She soon discovered, also, that repining was useless. Her mother begged for peace at any cost. “Put up with it,” she said, “for a little while, Charlotte. I cannot bear quarrelling. And you know how Sophia will insist upon explaining. She will call up the servants, and ’fend and prove,’ and make complaints and regrets, and in the long end have all on her own side. And I can tell you that Ann has been queer lately, and Elizabeth talks of leaving at Martinmas. O Charlotte! put up with things, my dear. There is only you to help me.”
Charlotte could not resist such appeals. She knew she was really the hand to which all other hands in the house looked, the heart on which her father and mother leaned their weary hearts; still, she could not but resent many an unkind position, which Sophia’s clever tactics compelled her to take. For instance, as she was leaving the room one morning, Sophia said in her blandest voice, “Dear Charlotte, will you tell Ann to make one of those queen puddings for Julius. He does enjoy them so much.”
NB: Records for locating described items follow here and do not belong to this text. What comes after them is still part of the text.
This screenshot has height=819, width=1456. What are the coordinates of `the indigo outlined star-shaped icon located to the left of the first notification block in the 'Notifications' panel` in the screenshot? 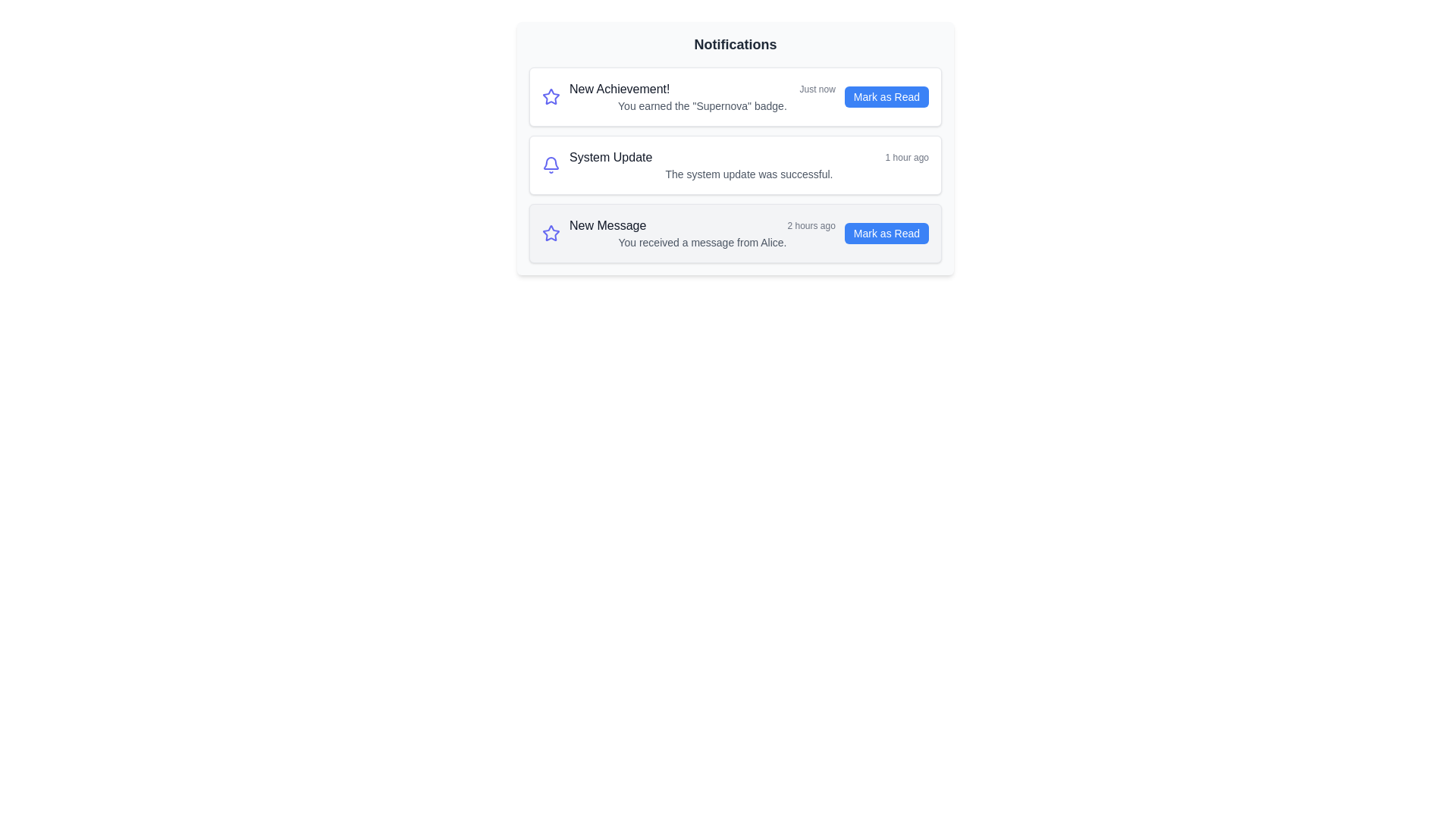 It's located at (550, 96).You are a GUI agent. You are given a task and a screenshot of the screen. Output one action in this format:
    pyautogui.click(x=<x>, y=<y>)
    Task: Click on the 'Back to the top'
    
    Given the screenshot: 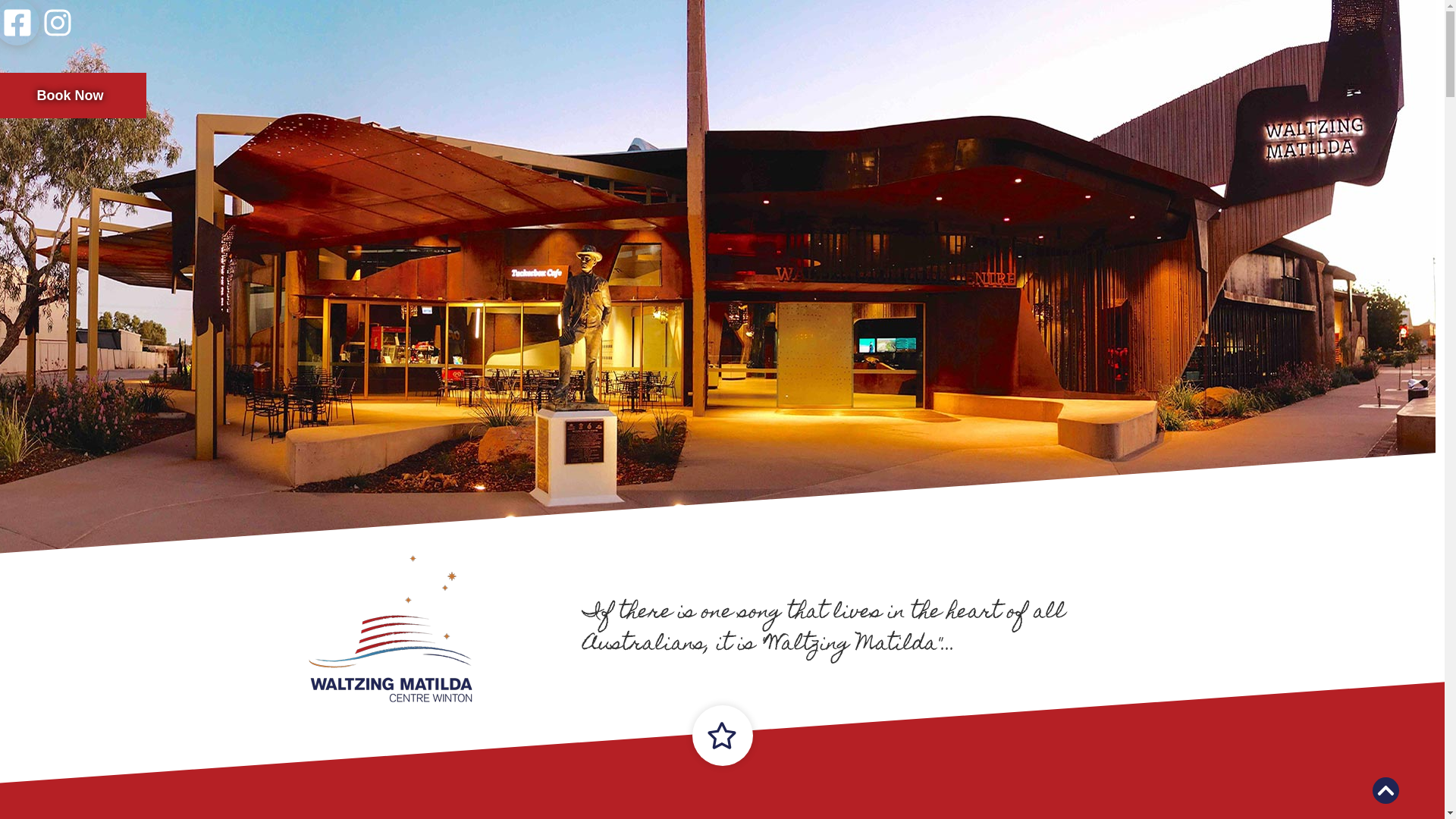 What is the action you would take?
    pyautogui.click(x=1385, y=789)
     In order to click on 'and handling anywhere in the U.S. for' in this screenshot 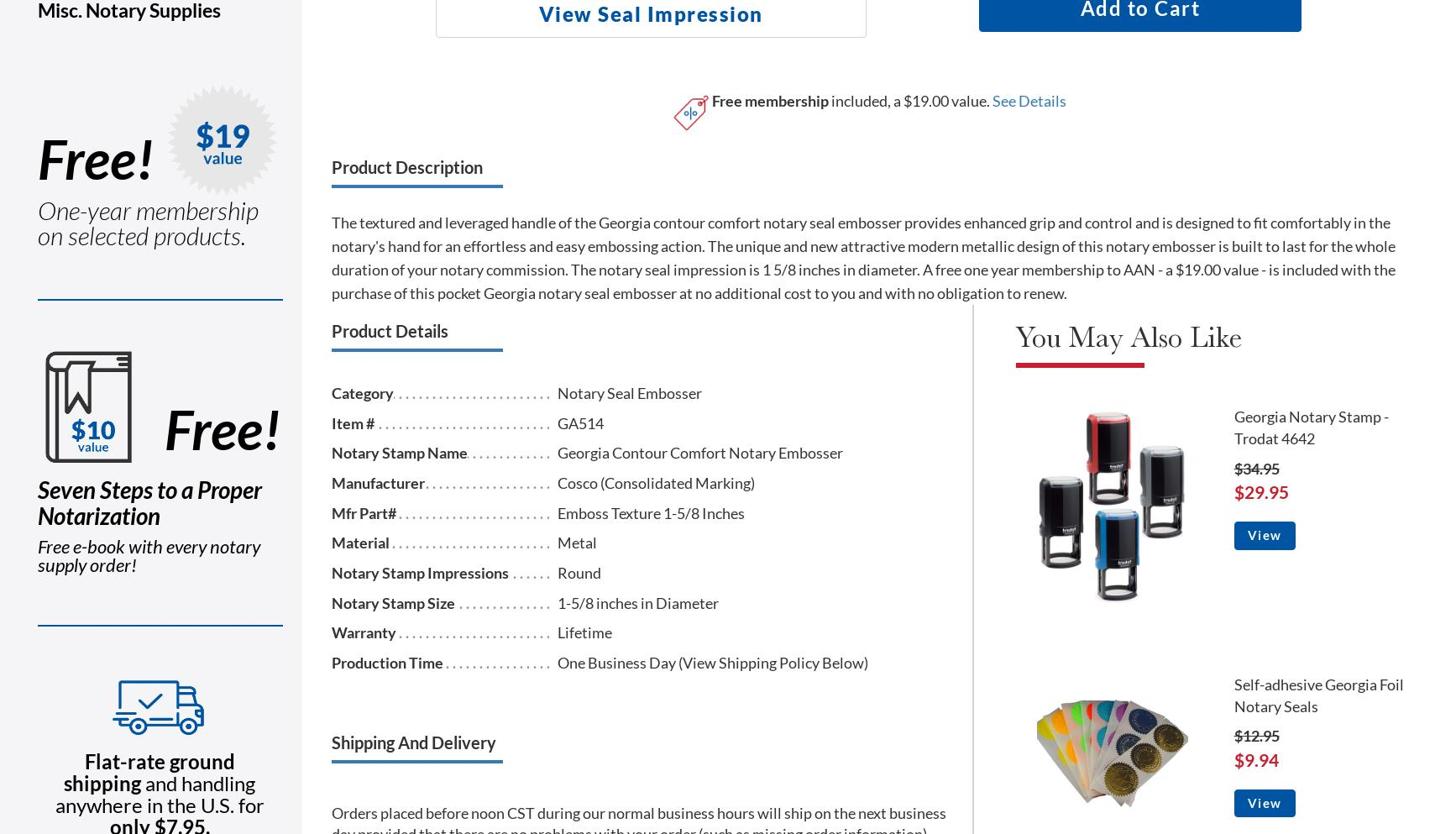, I will do `click(159, 792)`.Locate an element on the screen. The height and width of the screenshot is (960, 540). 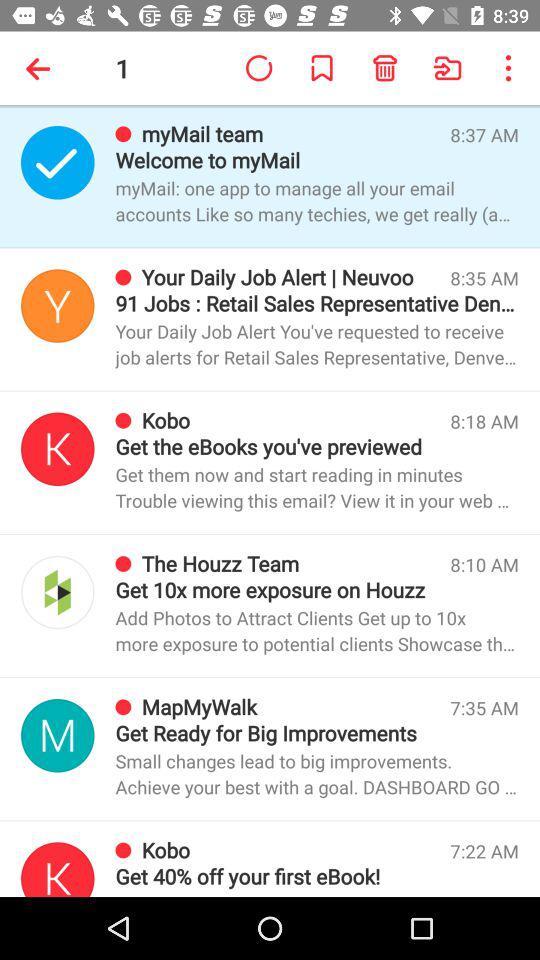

Ann did not receive the order pleasantly. “They are a sight of trouble, Miss Charlotte. I’ll be hard set with the squire’s fancies to-day. And there is as good as three dinners to make now, and I must say a queen’s pudding is a bit thoughtless of you.” And Charlotte felt the injustice she was too proud to explain to a servant. But even to Sophia, complaint availed nothing. “You must give extra orders yourself to Ann in the future,” she said. “Ann accuses me of being thoughtless in consequence of them.”
“As if I should think of interfering in your duties, Charlotte. I hope I know better than that. You would be the first to complain of my ’taking on’ if I did, and I should not blame you. I am only a guest here now. But I am sure a little queen pudding is not too much to ask, in one’s own father’s house too. Julius has not many fancies I am sure, but such a little thing.”
“Julius can have all the fancies he desires, only do please order them from Ann yourself.”
“Well, I never! I am sure father and mother would never oppose a little pudding that Julius fancies.”
Does any one imagine that such trials as these are small and insignificant? They are the very ones that make the heart burn, and the teeth close on the lips, and the eyes fill with angry tears. They take hope out of daily work, and sunshine out of daily life, and slay love as nothing else can slay it. There was an evil spirit in the house,—a small, selfish, envious, malicious spirit; people were cross, and they knew not why; felt injured, and they knew not why; the days were harder than those dreadful ones when fire and candle were never out, and every one was a watcher in the shadow of death.
As the season advanced, Julius took precisely the position which Stephen had foretold he would take. At first he deferred entirely to the squire; he received his orders, and then saw them carried out. Very soon he forgot to name the squire in the matter. He held consultations with the head man, and talked with him about the mowing and harvesting, and the sale of lambs and fleeces. The master’s room was opened, and Julius sat at the table to receive tenants and laborers. In the squire’s chair it was easy to feel that he was himself squire of Sandal-Side and Torver.